I never doubted Ole Miss again.
CECIL
Tuscaloosa News columnist and sports editor Cecil Hurt died Tuesday from complications of pneumonia in Birmingham. There are certain journalists associated with certain programs. Even though he did not write for papers in Birmingham nor Montgomery nor Mobile, Cecil was Alabama athletics.
I ran into Cecil on several occasions. Most often at the Alabama Sportswriters’ Conventions. He was a wealth of information, a treasure trove of stories and a great man. No one ever spent an hour talking with Cecil and then walked away and thought, “Well, those are 60 minutes I will never get back.”
Where many writers are assigned to a beat, Cecil was born for the Alabama beat. He was born in Tuscaloosa, worked in the Bama sports information office as a student and earned his degree from the Capstone.
The view from the pressbox at Jordan-Hare Stadium is pretty good. Cecil will have a better view of the Iron Bowl this week.

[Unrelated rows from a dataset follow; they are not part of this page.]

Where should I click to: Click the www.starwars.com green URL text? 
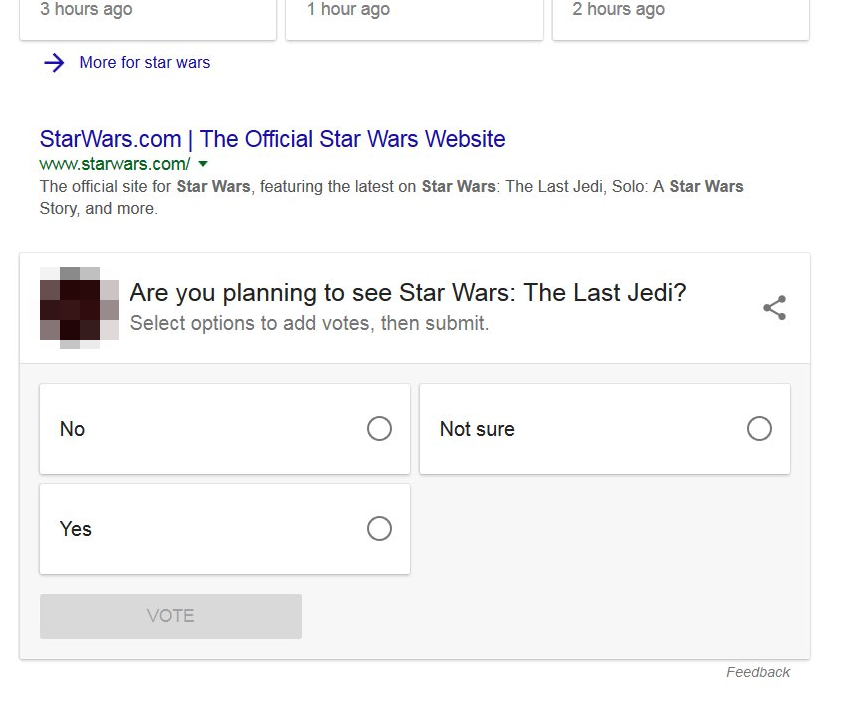[113, 163]
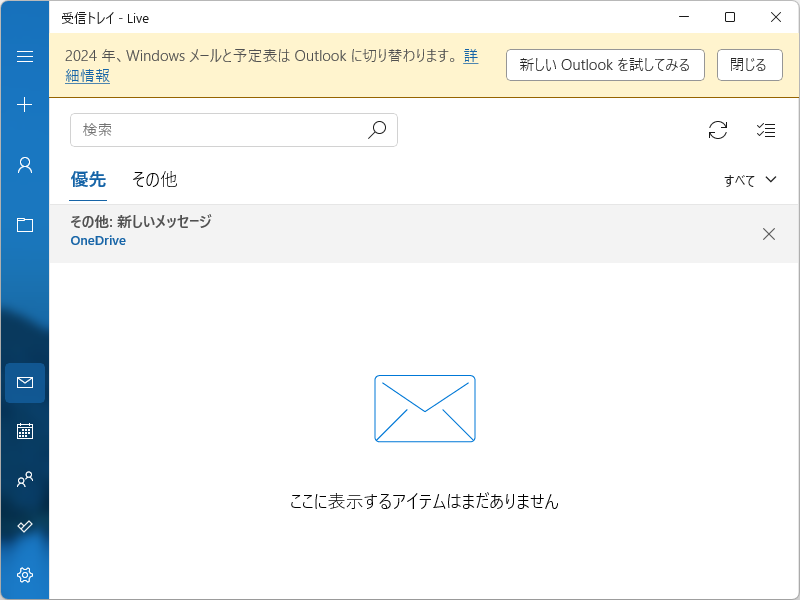This screenshot has height=600, width=800.
Task: Open the Accounts panel via the person icon
Action: (24, 165)
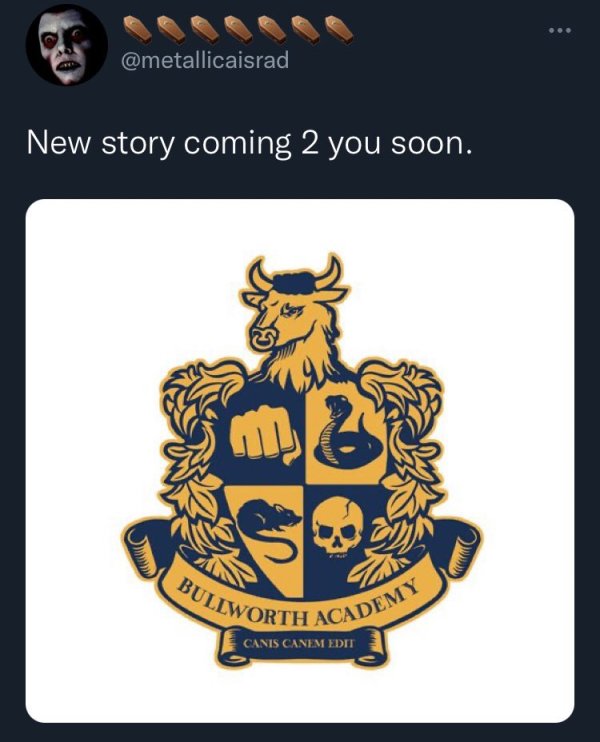This screenshot has width=600, height=742.
Task: Open the tweet author's profile avatar
Action: tap(66, 45)
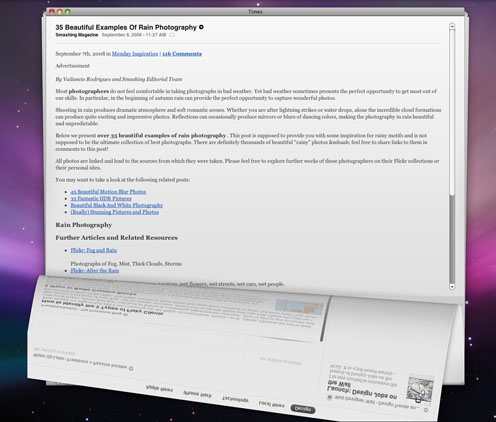Open Beautiful Black And White Photography link
The image size is (496, 422).
pyautogui.click(x=117, y=205)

And Auburn, if you do no pay tribute to Cecil in that pressbox Saturday, you will regret it forever.
THE UPSET SPECIAL
No. 22 Texas-San Antonio has been a really cool story this season. The Roadrunners have come out of nowhere to have a thus-far undefeated season. But this time, Wile E. Coyote wins.

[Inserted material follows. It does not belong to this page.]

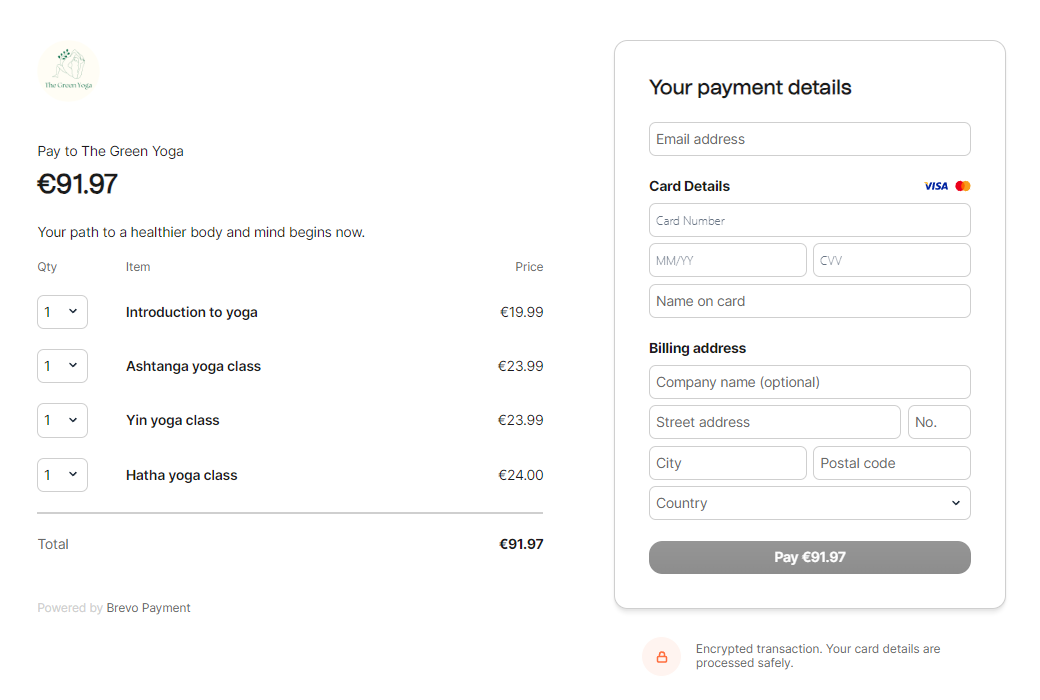Select the Street address field

pyautogui.click(x=774, y=422)
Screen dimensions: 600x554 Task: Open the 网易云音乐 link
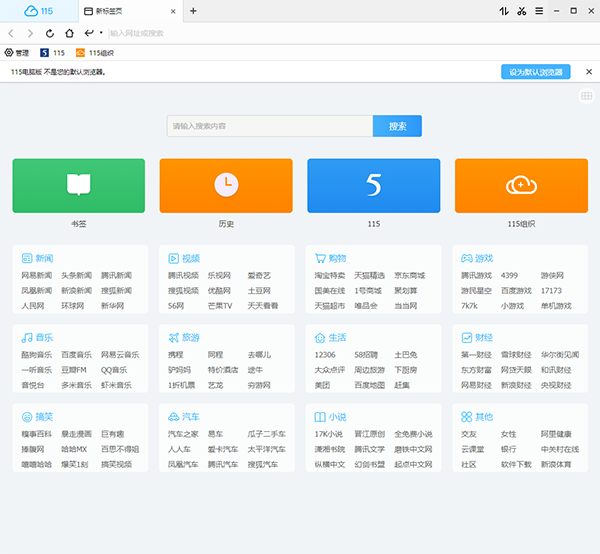pos(120,355)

I will take North Texas in the upset. Sure, the Mean Green is only 5-6, but they have won four straight.
Besides, I once covered a game in Denton. It is not an easy place to play.
Steve Barnes joins The Rebel Walk staff as a senior writer and brings a trifecta of journalistic experience. As a writer, he has covered college sports for Rivals.com, Football.com and SaturdayDownSouth.com as well as served as a beat writer for various traditional newspapers.
He has been a broadcaster for arena football and several national tournament events for the National Junior College Athletic Association as well as hosting various shows on radio.
A former sports information director at Albany (Ga.) State University and an assistant at Troy and West Florida, he has helped host many NCAA conference, regional and national events, including serving five years on the media committee of the NCAA Division II World Series.
Barnes, a native of Pensacola, Fla., attended Ole Miss in 1983-84, where his first journalism teacher was David Kellum. The duo has come a long way since that time.
He will bring a proven journalistic track record, along with a knack for finding the out-of-the-ordinary story angles to The Rebel Walk.
Barnes continues to reside in Pensacola a mere ten minutes from the beach because he does have taste and a brain.